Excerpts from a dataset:
• • • •
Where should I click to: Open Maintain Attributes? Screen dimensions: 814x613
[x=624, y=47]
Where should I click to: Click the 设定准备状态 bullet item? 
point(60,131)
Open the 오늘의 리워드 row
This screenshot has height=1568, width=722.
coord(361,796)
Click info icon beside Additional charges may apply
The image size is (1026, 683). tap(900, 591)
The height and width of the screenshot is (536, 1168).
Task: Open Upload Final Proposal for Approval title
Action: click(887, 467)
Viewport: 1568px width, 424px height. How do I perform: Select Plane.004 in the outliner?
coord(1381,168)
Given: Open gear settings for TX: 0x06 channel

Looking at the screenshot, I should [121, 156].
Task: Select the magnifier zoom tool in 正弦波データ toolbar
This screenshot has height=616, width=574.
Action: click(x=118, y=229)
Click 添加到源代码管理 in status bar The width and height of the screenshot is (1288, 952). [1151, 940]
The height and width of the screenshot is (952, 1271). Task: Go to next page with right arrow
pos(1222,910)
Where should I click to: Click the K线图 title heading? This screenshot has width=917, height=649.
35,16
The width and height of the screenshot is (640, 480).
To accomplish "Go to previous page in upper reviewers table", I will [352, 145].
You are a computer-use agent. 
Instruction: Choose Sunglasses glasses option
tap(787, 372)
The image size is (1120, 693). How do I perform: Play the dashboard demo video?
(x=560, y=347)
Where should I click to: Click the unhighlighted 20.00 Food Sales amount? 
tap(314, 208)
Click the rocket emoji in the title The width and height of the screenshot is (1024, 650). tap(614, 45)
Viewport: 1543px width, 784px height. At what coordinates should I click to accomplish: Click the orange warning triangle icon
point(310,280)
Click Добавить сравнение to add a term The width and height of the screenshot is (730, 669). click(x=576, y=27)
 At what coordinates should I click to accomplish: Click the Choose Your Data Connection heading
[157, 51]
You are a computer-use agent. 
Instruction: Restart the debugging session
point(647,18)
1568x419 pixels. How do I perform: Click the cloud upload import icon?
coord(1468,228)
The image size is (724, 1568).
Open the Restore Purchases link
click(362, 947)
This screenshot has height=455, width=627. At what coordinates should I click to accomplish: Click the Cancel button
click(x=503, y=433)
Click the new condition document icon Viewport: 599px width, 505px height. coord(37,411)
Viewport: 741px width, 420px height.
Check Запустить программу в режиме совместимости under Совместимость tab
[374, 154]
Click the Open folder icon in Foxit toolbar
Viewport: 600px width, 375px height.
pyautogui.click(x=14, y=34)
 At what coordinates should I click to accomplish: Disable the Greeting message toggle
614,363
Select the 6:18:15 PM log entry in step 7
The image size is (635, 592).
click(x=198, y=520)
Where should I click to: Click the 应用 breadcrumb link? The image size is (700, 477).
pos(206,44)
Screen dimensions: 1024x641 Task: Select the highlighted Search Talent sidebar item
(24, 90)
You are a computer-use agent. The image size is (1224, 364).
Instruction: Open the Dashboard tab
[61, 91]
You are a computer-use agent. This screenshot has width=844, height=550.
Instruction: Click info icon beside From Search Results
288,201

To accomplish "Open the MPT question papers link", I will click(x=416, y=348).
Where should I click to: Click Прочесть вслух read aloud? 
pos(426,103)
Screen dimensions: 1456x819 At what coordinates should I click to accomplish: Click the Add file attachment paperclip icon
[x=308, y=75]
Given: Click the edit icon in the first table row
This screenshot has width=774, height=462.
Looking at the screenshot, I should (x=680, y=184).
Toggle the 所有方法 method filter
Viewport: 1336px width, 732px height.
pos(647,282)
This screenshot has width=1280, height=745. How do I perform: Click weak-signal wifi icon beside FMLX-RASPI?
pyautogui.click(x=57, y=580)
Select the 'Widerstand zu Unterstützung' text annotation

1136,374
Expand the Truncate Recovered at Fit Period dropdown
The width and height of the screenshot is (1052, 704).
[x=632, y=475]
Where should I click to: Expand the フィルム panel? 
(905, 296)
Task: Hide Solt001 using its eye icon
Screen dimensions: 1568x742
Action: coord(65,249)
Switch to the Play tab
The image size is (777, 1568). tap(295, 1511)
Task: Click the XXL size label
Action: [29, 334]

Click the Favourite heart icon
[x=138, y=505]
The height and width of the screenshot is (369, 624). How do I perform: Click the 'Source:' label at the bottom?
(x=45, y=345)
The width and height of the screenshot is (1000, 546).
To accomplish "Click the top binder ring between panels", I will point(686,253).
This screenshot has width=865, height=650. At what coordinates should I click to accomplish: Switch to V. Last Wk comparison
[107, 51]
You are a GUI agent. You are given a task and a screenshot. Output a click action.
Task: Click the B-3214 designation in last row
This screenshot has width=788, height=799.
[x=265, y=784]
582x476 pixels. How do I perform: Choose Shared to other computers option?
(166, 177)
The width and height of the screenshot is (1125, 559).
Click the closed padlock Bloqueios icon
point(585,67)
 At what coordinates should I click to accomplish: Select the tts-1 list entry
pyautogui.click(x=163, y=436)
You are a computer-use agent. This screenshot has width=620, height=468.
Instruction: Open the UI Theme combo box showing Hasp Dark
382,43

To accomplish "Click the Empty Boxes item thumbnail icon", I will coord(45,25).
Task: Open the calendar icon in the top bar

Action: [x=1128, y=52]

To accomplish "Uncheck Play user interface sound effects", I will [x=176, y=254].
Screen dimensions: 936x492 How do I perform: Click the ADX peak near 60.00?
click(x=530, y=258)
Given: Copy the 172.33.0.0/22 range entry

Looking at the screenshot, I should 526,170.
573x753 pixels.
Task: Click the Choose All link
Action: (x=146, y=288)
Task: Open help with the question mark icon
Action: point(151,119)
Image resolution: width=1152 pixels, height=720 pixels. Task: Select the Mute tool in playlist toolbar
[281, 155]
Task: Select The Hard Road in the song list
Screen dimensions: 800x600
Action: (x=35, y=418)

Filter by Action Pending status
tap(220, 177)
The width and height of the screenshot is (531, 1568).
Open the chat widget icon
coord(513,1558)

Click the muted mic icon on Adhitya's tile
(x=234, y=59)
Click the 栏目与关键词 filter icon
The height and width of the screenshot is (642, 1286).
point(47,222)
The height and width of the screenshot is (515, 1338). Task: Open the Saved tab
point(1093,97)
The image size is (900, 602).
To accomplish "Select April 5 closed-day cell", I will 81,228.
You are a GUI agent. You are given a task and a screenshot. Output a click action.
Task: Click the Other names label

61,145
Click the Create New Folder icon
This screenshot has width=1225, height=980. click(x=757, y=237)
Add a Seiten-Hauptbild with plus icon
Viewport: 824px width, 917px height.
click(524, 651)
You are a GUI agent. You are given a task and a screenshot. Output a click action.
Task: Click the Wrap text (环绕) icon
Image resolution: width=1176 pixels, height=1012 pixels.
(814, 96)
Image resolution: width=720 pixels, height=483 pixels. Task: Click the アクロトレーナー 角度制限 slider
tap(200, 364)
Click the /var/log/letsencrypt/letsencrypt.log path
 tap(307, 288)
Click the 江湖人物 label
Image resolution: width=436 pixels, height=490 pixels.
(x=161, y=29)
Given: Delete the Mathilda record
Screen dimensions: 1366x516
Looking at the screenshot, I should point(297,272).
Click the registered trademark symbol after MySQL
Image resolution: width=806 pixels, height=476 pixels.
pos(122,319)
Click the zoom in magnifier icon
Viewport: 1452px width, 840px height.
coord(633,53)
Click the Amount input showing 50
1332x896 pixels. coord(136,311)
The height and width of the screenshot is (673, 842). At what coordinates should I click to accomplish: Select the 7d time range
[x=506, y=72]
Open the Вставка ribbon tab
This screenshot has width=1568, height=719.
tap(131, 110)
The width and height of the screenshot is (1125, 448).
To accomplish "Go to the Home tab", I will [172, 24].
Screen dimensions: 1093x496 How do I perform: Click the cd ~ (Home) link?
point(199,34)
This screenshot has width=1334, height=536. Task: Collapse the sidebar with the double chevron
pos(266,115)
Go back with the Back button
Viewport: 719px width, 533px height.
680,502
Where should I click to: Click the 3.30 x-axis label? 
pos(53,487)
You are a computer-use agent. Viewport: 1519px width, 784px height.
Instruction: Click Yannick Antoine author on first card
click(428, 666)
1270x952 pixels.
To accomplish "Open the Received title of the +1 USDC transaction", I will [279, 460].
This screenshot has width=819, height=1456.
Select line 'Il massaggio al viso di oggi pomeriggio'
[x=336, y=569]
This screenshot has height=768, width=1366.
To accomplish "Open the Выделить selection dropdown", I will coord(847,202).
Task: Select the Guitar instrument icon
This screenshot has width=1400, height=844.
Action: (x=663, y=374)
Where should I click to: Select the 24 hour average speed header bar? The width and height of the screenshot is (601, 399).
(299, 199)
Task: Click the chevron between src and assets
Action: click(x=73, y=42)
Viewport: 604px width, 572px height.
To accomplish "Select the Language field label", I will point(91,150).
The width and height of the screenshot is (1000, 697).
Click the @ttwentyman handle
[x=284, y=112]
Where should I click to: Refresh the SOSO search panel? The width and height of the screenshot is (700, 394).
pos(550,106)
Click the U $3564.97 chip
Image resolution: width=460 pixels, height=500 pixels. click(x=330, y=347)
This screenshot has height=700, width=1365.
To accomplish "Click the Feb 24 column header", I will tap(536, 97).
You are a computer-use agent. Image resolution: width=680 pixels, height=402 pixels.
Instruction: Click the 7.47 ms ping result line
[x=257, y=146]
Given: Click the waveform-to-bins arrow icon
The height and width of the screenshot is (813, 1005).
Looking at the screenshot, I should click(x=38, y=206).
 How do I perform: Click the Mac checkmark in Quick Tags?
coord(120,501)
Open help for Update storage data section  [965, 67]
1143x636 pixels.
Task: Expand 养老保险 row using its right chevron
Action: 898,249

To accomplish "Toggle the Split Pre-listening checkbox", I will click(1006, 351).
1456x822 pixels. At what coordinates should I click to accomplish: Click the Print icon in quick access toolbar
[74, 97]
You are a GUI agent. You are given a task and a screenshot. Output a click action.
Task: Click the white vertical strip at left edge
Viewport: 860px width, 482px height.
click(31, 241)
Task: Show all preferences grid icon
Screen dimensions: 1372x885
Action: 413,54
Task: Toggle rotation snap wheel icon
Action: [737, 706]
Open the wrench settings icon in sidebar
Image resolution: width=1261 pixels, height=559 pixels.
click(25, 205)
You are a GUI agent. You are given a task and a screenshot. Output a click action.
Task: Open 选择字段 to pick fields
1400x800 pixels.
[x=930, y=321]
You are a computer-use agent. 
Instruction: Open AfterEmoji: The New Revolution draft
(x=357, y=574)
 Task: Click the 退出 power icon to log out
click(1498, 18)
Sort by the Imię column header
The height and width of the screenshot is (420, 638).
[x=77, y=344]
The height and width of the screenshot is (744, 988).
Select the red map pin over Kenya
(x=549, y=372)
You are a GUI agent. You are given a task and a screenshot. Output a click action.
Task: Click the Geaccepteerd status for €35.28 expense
• • • •
Exercise:
Gather each line in the data that holds the string "table".

Answer box:
To accomplish "Go to previous page in upper reviewers table", I will [352, 145].
Given: Click the edit icon in the first table row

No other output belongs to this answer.